(Task to complete) Report every line from the material that contains the word "Autres".
○ ○ ○ ○ ○
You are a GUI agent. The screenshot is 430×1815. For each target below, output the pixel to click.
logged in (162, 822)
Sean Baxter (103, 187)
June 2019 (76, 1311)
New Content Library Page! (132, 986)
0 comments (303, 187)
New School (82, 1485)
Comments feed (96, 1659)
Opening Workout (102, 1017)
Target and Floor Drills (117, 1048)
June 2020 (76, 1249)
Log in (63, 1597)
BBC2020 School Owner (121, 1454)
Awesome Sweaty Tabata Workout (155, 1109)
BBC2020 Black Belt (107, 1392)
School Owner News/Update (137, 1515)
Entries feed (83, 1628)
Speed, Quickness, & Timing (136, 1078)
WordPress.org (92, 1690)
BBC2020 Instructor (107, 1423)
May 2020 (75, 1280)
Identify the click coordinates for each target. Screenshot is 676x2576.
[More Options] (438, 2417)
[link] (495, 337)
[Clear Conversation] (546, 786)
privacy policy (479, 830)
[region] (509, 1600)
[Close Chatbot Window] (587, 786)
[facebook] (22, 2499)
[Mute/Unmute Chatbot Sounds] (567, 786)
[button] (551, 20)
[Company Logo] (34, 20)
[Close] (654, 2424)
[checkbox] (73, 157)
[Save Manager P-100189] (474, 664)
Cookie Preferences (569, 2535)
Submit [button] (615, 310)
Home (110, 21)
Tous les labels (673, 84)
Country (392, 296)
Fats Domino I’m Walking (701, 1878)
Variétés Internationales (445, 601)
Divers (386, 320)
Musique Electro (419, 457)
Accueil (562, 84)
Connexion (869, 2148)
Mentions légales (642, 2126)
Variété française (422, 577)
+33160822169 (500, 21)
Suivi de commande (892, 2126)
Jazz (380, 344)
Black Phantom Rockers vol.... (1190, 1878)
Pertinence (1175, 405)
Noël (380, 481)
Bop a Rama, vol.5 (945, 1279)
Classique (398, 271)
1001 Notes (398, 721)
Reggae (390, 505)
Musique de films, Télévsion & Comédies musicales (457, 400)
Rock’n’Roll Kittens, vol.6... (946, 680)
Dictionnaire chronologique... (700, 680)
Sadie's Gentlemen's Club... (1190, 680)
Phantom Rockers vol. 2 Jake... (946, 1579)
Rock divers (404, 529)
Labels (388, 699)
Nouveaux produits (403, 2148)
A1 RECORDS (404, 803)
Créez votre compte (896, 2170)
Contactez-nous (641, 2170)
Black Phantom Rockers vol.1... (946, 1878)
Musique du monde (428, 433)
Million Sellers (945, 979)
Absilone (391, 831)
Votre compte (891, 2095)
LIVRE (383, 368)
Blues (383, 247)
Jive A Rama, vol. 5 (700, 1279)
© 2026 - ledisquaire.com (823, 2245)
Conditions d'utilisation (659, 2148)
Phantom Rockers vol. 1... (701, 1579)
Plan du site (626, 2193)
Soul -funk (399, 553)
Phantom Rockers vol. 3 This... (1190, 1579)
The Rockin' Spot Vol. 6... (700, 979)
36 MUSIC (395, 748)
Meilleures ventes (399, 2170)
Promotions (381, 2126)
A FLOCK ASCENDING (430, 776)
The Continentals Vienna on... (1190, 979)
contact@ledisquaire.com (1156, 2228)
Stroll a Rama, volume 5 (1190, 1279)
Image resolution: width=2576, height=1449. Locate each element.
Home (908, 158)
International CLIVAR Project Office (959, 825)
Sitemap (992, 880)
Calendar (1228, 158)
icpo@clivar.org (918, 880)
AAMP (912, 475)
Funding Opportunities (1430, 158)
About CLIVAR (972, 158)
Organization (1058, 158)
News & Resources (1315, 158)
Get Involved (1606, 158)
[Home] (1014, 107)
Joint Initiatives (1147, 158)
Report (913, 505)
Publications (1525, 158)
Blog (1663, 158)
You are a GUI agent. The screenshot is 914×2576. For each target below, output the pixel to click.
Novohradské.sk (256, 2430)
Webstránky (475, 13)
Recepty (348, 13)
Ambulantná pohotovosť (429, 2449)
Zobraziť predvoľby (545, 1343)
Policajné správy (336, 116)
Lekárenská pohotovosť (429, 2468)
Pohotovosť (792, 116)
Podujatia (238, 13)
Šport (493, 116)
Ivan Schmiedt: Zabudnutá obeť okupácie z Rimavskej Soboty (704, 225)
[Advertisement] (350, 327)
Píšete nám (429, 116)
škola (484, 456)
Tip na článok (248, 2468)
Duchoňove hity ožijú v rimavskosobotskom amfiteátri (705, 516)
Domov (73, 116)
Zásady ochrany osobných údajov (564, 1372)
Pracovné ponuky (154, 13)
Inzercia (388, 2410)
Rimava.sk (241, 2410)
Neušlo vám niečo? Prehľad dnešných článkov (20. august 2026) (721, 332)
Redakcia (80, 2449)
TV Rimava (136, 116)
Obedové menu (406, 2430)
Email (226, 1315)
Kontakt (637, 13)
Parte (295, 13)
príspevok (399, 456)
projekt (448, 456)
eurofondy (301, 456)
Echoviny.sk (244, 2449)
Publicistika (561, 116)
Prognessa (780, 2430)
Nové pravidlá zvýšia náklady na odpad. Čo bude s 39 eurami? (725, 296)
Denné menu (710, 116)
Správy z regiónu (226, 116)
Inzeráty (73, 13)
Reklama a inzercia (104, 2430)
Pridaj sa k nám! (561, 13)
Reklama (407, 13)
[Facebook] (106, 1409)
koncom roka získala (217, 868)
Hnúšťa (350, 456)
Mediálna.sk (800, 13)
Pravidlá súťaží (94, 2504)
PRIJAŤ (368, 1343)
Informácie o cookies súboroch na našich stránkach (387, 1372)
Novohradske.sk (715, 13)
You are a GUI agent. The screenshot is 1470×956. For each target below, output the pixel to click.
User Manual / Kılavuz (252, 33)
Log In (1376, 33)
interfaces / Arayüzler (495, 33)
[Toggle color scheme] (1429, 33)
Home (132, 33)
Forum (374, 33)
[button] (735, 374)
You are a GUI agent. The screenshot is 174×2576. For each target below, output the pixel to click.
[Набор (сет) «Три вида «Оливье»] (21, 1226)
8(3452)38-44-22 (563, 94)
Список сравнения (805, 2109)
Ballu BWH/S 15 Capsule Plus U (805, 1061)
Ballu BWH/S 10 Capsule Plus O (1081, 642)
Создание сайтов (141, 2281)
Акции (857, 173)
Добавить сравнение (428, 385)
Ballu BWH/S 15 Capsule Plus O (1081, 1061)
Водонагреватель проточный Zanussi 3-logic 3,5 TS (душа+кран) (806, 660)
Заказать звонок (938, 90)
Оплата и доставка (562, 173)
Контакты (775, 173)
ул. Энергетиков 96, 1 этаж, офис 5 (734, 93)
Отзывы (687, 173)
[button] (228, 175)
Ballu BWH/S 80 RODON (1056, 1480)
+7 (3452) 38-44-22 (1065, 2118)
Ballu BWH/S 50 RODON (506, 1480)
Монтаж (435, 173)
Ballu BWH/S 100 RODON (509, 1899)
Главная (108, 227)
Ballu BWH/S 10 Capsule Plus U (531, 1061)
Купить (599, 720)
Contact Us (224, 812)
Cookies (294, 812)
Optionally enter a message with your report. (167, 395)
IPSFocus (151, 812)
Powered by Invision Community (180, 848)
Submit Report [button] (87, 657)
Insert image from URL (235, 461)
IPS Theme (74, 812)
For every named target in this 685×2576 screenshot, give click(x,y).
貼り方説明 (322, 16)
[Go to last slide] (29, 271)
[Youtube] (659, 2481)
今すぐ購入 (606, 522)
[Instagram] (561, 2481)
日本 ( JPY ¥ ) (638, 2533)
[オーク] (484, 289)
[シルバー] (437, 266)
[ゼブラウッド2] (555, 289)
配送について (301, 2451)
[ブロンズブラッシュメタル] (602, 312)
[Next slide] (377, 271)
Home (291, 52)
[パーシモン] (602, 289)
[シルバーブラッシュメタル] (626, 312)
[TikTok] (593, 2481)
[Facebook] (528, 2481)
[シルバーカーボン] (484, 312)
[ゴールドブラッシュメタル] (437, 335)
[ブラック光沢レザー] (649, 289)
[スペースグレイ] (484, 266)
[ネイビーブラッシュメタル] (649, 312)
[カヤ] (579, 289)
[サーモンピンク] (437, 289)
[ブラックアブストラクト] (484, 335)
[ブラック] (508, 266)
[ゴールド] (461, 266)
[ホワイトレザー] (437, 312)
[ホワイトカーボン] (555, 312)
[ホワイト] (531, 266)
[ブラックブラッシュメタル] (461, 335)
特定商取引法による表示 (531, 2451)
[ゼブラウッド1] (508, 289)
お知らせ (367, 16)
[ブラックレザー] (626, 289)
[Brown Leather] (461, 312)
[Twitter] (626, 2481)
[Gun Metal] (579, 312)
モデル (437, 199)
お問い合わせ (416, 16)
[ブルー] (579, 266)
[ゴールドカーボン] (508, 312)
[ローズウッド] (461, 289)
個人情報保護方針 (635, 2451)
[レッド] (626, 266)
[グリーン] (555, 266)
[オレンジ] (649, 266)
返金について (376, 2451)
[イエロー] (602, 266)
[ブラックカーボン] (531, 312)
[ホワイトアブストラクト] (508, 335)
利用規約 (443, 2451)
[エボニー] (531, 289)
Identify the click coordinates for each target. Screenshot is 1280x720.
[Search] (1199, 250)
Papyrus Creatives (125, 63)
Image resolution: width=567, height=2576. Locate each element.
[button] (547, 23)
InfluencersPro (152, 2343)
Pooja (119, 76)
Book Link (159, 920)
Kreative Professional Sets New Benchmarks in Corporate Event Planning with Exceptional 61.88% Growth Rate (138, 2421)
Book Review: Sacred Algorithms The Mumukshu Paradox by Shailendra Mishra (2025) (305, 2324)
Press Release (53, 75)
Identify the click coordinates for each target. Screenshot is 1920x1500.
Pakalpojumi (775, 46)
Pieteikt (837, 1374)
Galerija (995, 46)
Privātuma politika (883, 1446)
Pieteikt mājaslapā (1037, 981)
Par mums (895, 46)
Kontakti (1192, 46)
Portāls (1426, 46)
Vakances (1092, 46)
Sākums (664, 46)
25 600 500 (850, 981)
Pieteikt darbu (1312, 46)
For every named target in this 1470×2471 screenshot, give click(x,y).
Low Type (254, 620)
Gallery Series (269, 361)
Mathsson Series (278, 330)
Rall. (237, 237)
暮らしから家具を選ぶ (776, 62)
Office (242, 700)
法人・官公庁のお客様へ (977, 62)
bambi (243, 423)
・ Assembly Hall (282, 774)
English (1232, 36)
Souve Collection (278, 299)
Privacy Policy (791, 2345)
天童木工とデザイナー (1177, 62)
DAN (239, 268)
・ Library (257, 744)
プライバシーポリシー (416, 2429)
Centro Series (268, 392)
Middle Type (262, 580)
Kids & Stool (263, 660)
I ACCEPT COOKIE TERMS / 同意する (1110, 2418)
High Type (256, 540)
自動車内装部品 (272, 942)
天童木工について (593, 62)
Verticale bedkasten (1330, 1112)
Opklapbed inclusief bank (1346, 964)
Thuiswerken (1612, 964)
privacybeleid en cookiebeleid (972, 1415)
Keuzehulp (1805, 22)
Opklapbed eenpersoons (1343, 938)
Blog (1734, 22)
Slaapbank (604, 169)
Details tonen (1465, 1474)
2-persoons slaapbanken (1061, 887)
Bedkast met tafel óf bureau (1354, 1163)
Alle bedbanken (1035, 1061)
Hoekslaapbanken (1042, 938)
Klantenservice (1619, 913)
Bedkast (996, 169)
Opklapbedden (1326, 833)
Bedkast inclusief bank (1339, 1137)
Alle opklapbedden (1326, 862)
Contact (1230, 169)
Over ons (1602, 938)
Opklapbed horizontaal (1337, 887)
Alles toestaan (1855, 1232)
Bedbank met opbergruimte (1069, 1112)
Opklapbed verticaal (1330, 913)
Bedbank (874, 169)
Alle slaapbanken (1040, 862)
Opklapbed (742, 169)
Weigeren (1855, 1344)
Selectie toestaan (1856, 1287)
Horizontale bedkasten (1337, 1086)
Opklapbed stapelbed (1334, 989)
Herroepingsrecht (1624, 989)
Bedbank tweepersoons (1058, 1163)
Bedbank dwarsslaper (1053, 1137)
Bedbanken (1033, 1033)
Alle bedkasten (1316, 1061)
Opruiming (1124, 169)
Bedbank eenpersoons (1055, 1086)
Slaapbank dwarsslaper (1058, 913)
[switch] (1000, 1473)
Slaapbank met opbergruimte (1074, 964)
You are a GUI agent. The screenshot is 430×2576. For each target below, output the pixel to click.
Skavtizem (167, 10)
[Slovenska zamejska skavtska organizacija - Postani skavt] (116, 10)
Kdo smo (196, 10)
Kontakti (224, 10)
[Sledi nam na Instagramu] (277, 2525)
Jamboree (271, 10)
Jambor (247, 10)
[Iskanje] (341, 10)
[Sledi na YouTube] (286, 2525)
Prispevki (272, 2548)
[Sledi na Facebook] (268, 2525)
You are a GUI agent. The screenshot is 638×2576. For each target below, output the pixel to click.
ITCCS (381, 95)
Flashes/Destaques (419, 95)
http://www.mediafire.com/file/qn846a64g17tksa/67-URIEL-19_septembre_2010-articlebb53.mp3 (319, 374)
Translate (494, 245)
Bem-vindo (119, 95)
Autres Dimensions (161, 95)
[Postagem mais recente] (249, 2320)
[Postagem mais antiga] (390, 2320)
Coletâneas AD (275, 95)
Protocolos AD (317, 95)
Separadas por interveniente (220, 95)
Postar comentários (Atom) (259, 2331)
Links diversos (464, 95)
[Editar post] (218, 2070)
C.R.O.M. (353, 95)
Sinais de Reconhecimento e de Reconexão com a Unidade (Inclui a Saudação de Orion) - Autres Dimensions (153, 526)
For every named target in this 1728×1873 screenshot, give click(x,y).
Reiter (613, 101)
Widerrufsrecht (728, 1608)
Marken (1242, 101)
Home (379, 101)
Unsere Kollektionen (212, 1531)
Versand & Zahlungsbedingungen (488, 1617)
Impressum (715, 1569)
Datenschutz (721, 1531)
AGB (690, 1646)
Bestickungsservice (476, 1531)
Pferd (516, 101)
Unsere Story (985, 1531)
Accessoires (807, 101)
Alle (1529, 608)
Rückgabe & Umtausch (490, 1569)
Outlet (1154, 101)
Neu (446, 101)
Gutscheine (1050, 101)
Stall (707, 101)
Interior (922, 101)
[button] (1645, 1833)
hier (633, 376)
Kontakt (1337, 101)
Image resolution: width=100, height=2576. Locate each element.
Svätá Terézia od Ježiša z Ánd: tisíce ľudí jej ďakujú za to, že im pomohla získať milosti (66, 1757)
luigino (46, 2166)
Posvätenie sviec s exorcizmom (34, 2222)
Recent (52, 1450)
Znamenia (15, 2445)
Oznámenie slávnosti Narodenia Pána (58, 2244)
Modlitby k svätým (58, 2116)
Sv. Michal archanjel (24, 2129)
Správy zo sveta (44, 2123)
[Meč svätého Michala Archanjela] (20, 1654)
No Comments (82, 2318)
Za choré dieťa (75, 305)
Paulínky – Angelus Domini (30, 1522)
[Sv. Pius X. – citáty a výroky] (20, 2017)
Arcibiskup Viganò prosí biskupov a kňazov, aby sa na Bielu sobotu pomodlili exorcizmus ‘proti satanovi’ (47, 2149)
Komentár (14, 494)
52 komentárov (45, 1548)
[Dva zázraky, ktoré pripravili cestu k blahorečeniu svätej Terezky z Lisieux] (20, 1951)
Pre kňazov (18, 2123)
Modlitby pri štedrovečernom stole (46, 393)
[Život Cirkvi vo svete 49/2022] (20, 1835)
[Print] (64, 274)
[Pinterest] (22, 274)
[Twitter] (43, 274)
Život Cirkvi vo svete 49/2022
○ ○ ○ ○ ○
(The completed task)
Autres Dimensions (161, 95)
Sinais de Reconhecimento e de Reconexão com a Unidade (Inclui a Saudação de Orion) - Autres Dimensions (153, 526)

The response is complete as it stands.